_WORK ORDER_
From the FFR-CT trial listing below, answer each question:
(a) What start date does the listing give for the study?
(b) What scanner will be used for the coronary CT angiography?
(c) At what FFR-CT value will a lesion be defined as hemodynamically significant?

_READING PASSAGE_
○ ○ ○ ○ ○

FFR-CT to Detect the Absence of Hemodynamically Significant Lesions in Patients With High-risk Acute Coronary Syndrome

Acute Coronary Syndrome Clinical Trial

Official title:

Ability of FFR-CT to Detect the Absence of Hemodynamically Significant Lesions in Patients With High-risk Acute Coronary Syndrome Admitted in the Emergency Department With Chest Pain: a Diagnostic Accuracy Prospective Study

Clinical Trial Details — Status: Recruiting

Administrative data

• NCT number: NCT04052763
• Other study ID #: no defined yet
• Status: Recruiting
• Start date: August 28, 2019
• Est. completion date: January 2022

Study information

• Verified date: September 2019
• Source: Centre Hospitalier Universitaire Vaudois
• Contact: Stephane Fournier, MD
• Phone: 0041795568205
• Email: stephane.fournier[@]chuv.ch
• Is FDA regulated: No
• Study type: Observational

Clinical Trial Summary

The present study is a monocentric, observational, single arm, study, with the aim to determinate the ability of FFR-CT to exclude or confirm the presence of hemodynamically significant coronary stenosis, compared to coronary angiography in high-risk acute coronary syndrome patients.

Description:

Study Design and Procedure:

The present study is a single arm, double blinded, prospective trial. Patients admitted to hospital with high-risk non-ST elevation acute coronary syndrome (NSTE-ACS) and who accept to participate to the study will undergo a coronary compute tomography (CT) angiography within 23 hours after diagnosis in order to have time to proceed to coronary angiography within the recommended window time of 24h. After realization of the CT, they will benefit from guidelines recommended treatment including a coronary angiography. According to internal and international guidelines, all efforts will be made to perform the coronary angiography within 24h of acute coronary syndrome (ACS) diagnosis.

The coronary CT angiography procedure takes approximately 1-2h (including logistical organization and patient transportation), and all efforts will be made not to delay the coronary angiography compared to patients who would not participate in the study. At the time of coronary angiography, patients will be blinded from the CT results as well as the direct treating physician and interventional cardiologist realizing the procedure, in order to avoid any influence in patients' management. The procedure will be done using a 256-slice multi-detector CT (GE Healthcare Revolution CT, Chicago, Illinois, USA). Just before the examination, as routinely done for this non-invasive test to allow for optimal coronary vasodilation and visualization, oral Metoprolol (25-50mg) will be administered if necessary to ensure a heart rate of 65 bpm or lower as well as one unique dose of sublingual nitroglycerine (400-800mg). Parameters used for CT acquisition will be as following: 100 Kilovoltage peak (kVp)/550 milliamperes (mA) for body mass index (BMI) <25 (high definition mode), 100 kVp/550 mA for BMI included between 25 and 30, 120 kVp/600 mA for BMI>30 (standard definition mode). Off line, an FFR-CT will be calculated with the data of the coronary CT angiography by blinded investigators in a central FFR-CT core laboratory (HeartFlow ®, Redwood City, CA 94063, USA). Hemodynamically significant lesion will be defined as lesion with an FFR-CT value of ≤ 0.80.

○ ○ ○ ○ ○

_INPUT DATA_
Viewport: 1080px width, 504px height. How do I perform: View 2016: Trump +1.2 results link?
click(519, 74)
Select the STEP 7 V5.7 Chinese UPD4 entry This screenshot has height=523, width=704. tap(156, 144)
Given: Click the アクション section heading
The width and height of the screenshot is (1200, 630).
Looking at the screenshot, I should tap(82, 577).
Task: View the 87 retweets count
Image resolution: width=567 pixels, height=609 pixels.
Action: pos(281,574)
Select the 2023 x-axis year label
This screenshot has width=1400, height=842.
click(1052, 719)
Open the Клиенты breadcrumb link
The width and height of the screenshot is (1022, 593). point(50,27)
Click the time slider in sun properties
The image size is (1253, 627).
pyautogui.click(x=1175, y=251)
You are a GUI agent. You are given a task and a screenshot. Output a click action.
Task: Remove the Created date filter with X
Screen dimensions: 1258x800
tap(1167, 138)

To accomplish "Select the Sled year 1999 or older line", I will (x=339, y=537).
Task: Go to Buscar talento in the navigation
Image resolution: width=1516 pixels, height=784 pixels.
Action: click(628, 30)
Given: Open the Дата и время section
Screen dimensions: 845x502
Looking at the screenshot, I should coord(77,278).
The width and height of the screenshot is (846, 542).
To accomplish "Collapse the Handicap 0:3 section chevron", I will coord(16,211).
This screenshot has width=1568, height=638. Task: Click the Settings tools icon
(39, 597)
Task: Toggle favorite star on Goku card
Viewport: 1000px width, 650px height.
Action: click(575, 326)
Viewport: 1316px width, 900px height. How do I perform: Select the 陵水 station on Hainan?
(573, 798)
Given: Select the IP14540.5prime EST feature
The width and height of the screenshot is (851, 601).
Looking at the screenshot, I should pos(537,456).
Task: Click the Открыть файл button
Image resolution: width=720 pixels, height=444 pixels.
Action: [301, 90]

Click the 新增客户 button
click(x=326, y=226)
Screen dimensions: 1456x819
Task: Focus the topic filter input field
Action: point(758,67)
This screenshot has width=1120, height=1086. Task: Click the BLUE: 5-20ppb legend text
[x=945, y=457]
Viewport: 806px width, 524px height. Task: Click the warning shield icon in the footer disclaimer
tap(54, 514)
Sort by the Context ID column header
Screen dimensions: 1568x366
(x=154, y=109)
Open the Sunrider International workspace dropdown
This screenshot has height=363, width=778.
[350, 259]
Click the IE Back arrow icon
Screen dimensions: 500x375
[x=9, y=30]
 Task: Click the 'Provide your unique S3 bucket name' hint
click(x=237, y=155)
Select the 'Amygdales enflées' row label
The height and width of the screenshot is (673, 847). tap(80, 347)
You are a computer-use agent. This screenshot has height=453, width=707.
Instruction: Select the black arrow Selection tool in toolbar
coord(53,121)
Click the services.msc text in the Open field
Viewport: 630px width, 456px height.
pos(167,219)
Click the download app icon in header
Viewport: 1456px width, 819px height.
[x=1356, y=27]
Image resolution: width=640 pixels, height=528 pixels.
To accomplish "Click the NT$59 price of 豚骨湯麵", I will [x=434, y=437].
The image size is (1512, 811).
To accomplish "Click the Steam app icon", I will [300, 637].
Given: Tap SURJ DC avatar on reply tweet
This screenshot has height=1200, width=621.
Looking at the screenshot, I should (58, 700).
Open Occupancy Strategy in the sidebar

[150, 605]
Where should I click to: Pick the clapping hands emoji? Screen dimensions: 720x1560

○ ○ ○ ○ ○

_COMPLETED TASK_
(a) August 28, 2019
(b) A 256-slice multi-detector CT (GE Healthcare Revolution CT, Chicago, Illinois, USA)
(c) An FFR-CT value of ≤ 0.80